Maria (Samantha Morton), infectada
pôr vírus que não lhe permite manter
relações sexuais com William (Tim Robbins),
pede para ser estuprada. A seqüência, das
mais abjetas já vistas no cinema (ainda mais
nojenta porque Michael Winterbottom filma pornograficamente
as expressões de dor e de prazer do rosto de
Morton, em close up), exemplifica a compreensão
distorcida do cineasta quanto ao que significa a falta
de afeto – e a dor, a violência e o desespero
dela advindos – em um mundo cada vez mais mecânico,
previsível e "cosmopolita", ou seja,
em que as diferenças são excluídas
em favor do aparente bem-estar social.
William chega à mega-cidade de Xangai para investigar
desvios em empresa que produz vistos de permanência.
Neste futuro próximo, quando o mundo está
dividido entre o "dentro" (os habitantes das
cidades) e o " fora" (aqueles que vivem à
margem, nos desertos, vilas miseráveis e bolsões
fora-da-lei), a habilidade empática de William
– implantada artificialmente – utiliza a emoção
e o sentimento como mecanismos de auto-controle para
a hiper-racional sociedade em que vive, na medida em
que detecta os elementos nocivos que ameaçam
a perpetuação do status quo. A paixão
imediata por Maria, no entanto, leva o personagem de
Tim Robbins a trair o sistema que o originou, tornando-se
ele próprio um outsider.
Código 46 não prima pela originalidade,
ao contrário. Com sua trama repleta de insights
filosóficos, que emulam de forma rasteira o pensamento
de Gilles Deleuze e Michel Foucault acerca da sociedade
de controle – na qual o domínio se dá
não mais através da regulação
e da punição dos corpos, mas por meio
da manipulação do imaginário, no
que se permite, ou não, ver, sentir e pensar
-, o filme de Winterbottom espalha a esmo signos que
representam esta realidade opressiva, sem se decidir
entre o ensaio romântico ou o tratado político
com denúncia social: enquanto o maior ato revolucionário
de William se resume a doar para os miseráveis
da fronteira, como caridade cristã, visto de
entrada em Xangai, a paixão entre os protagonistas
existe mediante sonho escapista de Maria - para quem
o amor , encarnado no " príncipe encantado",
pressupõe a dissociação entre o
afeto e sua influência sobre o real empírico.
Assim, Winterbottom multiplica na tela referências
óbvias a este mundo desumanizado - como, por
exemplo, a preponderância das grandes corporações;
os passaportes que regulam a entrada e a saída
dos lugares; os pífios diálogos que misturam
diversos idiomas com a intenção de simular
uma língua, um código, universal; e, sobretudo,
a clonagem que, ao mesmo tempo em que garante a reprodução,
gera o risco de casamentos consangüíneos
(evitados pôr intermédio da lei que dá
título ao filme).

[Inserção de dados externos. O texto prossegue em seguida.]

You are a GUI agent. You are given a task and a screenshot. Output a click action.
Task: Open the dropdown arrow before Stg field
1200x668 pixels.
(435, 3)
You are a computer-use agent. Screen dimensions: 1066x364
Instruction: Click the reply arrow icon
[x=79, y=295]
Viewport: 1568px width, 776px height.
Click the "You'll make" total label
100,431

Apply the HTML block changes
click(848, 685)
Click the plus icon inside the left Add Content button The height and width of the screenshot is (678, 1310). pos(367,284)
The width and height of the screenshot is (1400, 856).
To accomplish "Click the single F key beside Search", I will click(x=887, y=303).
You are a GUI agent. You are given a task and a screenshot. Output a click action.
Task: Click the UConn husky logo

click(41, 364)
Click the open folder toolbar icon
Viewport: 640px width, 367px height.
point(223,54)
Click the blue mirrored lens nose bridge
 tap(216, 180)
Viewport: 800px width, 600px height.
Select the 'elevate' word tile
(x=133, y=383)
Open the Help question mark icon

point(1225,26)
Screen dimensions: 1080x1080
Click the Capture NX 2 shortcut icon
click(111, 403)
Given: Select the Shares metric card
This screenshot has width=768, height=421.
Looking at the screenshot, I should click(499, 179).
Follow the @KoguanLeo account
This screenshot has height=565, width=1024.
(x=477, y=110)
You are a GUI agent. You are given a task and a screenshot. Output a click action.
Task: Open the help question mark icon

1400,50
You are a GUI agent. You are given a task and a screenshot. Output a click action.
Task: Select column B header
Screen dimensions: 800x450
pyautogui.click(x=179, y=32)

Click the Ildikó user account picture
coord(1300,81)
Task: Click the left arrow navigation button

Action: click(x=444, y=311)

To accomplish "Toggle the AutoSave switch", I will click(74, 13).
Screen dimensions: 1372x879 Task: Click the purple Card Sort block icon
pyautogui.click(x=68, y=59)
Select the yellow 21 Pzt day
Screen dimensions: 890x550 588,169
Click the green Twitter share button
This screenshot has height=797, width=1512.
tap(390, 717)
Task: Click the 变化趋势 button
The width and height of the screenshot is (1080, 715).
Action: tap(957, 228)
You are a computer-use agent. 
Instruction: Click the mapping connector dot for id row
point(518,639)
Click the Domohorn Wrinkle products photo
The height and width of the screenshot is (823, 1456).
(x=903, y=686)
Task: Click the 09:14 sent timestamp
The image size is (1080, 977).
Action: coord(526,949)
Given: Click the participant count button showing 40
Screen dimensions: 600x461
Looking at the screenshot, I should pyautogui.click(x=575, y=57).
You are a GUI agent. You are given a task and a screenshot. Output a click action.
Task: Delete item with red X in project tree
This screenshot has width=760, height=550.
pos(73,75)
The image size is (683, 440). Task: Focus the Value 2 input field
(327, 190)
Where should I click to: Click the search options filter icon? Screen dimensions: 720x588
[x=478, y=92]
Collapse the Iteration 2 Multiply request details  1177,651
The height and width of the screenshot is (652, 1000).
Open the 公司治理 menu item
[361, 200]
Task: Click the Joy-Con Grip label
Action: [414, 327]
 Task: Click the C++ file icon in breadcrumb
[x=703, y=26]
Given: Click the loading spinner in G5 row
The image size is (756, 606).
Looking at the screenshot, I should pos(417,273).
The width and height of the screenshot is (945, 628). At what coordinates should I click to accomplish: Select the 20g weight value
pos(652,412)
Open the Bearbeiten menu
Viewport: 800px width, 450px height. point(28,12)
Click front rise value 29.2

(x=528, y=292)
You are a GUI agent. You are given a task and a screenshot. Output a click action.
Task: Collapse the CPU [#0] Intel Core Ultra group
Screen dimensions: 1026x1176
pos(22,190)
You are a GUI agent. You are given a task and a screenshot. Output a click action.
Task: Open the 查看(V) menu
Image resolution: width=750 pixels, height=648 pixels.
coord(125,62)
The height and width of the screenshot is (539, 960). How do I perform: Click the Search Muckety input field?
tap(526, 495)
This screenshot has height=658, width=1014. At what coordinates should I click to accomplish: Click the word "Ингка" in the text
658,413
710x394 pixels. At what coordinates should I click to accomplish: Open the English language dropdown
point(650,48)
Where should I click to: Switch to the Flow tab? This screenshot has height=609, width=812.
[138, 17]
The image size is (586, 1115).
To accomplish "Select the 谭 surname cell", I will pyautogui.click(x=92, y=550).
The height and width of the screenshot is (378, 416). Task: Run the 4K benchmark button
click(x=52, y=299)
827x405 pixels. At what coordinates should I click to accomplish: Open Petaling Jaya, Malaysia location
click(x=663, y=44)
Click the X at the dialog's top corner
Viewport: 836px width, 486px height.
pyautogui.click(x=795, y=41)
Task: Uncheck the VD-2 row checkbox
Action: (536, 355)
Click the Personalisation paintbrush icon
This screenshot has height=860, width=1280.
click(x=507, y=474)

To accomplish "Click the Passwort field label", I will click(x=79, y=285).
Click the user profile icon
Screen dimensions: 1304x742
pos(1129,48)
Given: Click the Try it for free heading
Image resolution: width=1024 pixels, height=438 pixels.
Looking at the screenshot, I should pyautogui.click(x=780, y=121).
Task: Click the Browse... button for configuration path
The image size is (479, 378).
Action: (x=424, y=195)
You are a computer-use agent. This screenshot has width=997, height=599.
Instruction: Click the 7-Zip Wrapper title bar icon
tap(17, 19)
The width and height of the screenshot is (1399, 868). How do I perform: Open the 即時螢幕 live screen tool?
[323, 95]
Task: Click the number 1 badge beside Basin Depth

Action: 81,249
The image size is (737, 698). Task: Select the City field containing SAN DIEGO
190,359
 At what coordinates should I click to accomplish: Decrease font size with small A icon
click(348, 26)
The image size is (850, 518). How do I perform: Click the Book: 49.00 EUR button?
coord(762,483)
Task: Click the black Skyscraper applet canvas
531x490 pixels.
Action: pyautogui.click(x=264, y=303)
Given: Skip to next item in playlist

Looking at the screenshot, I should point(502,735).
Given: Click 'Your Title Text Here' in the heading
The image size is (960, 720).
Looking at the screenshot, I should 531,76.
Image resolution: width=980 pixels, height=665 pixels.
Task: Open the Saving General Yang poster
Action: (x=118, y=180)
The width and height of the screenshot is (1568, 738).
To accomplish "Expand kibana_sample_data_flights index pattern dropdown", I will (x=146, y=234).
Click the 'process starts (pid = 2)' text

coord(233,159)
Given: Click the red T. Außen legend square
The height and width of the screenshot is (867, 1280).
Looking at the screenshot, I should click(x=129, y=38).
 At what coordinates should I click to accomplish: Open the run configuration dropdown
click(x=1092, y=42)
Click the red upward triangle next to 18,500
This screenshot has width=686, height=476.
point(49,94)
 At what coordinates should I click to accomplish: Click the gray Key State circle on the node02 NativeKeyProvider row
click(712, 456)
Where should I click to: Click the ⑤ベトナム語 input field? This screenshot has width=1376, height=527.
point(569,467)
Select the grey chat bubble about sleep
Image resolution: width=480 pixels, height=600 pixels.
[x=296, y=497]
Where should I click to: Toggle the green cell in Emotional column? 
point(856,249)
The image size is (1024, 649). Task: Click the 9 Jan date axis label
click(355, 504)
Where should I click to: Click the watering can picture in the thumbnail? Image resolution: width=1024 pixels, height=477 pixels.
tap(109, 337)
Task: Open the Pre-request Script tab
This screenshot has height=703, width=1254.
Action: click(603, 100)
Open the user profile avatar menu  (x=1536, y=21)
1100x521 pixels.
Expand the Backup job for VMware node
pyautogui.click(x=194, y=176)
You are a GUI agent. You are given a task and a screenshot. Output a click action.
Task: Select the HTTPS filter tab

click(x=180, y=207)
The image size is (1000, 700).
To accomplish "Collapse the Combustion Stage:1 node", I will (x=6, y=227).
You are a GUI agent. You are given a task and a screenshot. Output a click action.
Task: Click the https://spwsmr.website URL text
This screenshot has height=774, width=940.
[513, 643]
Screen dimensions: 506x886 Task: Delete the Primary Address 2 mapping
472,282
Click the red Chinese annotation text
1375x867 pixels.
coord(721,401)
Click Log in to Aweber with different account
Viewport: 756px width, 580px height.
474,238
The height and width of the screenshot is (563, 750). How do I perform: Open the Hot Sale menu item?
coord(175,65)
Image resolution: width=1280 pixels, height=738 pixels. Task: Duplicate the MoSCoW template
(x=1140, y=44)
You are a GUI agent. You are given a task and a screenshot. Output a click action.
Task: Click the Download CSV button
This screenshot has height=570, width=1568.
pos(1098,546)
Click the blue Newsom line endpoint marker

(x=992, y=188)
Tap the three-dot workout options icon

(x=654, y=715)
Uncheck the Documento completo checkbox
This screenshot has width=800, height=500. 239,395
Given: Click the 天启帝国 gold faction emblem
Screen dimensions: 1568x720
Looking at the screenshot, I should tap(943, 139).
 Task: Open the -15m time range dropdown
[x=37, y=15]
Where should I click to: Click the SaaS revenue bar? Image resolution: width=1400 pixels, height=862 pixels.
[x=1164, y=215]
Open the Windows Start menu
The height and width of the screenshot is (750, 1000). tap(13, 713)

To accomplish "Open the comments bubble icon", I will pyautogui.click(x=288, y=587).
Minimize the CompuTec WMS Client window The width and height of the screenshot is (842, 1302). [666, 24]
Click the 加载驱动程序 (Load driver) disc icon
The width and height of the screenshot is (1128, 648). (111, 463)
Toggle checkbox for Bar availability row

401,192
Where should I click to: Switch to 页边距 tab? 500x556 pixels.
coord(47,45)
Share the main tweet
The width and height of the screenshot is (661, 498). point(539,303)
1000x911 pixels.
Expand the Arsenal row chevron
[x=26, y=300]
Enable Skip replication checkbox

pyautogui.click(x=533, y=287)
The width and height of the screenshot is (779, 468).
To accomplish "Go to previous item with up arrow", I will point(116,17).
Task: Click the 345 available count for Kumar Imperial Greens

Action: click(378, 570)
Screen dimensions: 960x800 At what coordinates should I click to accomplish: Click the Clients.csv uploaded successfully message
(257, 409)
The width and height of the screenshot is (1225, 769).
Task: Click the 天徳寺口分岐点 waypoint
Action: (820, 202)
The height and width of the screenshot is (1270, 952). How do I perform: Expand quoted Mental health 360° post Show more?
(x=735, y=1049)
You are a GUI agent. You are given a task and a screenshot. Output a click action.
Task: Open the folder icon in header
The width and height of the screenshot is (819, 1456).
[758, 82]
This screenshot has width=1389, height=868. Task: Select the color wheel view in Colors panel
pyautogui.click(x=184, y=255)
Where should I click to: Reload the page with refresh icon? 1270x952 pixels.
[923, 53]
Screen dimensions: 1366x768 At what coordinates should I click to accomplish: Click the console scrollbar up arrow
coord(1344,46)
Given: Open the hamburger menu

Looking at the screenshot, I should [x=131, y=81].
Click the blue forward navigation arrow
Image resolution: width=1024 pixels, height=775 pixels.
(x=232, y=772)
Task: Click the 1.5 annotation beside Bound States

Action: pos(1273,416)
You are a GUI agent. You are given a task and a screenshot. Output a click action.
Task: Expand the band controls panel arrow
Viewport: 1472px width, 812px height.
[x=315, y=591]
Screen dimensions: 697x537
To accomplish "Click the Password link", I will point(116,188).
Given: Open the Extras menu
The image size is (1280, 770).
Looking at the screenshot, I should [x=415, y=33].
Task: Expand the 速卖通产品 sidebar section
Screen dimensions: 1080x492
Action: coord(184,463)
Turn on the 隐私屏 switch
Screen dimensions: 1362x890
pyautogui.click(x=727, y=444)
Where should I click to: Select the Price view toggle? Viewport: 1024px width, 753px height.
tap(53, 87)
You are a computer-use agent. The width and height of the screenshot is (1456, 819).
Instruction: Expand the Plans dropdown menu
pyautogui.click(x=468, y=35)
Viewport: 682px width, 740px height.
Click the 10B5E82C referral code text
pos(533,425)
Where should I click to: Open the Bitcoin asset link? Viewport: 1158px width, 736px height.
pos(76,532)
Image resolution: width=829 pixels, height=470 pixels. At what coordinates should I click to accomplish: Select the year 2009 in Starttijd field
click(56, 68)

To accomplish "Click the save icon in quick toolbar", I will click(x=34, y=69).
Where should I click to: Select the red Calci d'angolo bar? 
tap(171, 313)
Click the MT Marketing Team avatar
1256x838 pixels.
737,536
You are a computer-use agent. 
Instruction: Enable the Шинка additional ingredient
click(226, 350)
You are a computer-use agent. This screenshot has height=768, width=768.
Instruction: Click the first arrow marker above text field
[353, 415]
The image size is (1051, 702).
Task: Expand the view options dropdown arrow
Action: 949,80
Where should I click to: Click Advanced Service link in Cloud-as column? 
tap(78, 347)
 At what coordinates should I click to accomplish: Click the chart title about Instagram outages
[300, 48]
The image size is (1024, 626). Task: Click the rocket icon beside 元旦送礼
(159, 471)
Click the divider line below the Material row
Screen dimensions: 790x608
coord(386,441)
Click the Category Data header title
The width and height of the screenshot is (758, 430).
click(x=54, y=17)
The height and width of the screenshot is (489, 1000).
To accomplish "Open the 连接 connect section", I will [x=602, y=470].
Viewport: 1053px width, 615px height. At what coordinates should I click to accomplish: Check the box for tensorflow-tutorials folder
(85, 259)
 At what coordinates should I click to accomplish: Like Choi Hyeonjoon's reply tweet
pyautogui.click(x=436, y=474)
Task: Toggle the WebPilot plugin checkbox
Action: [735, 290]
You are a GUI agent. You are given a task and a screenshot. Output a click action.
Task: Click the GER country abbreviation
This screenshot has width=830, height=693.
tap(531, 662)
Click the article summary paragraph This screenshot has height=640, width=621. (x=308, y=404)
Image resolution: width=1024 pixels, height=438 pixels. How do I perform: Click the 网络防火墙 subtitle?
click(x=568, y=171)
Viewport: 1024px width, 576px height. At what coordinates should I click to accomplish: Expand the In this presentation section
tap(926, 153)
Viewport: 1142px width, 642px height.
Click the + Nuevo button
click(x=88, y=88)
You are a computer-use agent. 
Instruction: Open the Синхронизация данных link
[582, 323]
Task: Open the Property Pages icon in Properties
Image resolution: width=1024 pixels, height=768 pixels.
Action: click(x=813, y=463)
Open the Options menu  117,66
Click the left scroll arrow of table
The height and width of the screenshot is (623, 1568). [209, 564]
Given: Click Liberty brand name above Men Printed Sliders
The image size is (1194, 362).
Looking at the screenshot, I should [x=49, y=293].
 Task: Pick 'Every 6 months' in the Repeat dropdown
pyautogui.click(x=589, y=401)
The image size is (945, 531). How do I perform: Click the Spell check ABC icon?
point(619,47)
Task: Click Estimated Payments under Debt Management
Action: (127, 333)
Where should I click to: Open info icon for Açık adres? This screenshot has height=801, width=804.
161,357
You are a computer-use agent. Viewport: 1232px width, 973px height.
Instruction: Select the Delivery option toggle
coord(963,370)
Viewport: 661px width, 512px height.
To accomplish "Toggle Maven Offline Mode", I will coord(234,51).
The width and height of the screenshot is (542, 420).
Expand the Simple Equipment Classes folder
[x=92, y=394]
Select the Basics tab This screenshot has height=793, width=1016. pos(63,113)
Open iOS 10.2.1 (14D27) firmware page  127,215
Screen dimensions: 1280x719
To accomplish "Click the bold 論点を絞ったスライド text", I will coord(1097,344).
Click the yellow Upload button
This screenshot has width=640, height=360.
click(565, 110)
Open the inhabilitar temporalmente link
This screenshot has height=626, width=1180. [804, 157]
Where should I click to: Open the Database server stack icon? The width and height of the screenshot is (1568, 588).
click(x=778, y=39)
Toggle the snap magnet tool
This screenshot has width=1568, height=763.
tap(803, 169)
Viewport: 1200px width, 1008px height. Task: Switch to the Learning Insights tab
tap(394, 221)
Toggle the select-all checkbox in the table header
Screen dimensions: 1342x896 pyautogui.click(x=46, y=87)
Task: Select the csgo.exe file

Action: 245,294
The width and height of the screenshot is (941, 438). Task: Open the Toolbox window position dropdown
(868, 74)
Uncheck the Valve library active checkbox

Código 46, porém,
associa ao conceito em si pobre que desenvolve, uma
forma que apenas repete a de outros filmes, a saber:
no uso dos espaços vazios e desolados das áreas
de "fora" um Paris Texas, de Win Wenders;
na luz estourada e na fotografia marcada pôr tons
amarelos das seqüências no deserto, o Traffic,
de Steven Soderbergh; na confusão de cores berrantes
e na falta de profundidade de campo que caracterizam
Xangai, Encontros e Desencontros, de Sofia Coppola).
Encontros e Desencontros, de fato, é a
maior referência para Código 46:
o mesmo encontro fortuito entre personagens desamparados
e solitários, o qual acontece em ambiente violento,
estranho, nocivo. Todavia, se para Sofia Coppola a comunhão
entre as diferenças, entre os marginalizados,
representa acontecimento de beleza extraordinária
e inexplicável, para Winterbottom ela serve para
equiparar a afetividade à patologia, pois estabelece-se
a partir de uma política de visibilidade total
(expor as emoções e os corpos sem considerar
as dores e os sofrimentos dos protagonistas) que, ao
exterminar o mistério, deixa somente os aspectos
asquerosos da natureza humana.
É quando se verifica a diferença fundamental
entre Michael Winterbottom e Rainer Werner Fassbinder,
a quem o primeiro diz admirar: se Fassbinder, com enorme
compreensão pelos personagens, filma o abjeto,
Winterbottom, sem piedade, apenas enquadra-os abjetamente.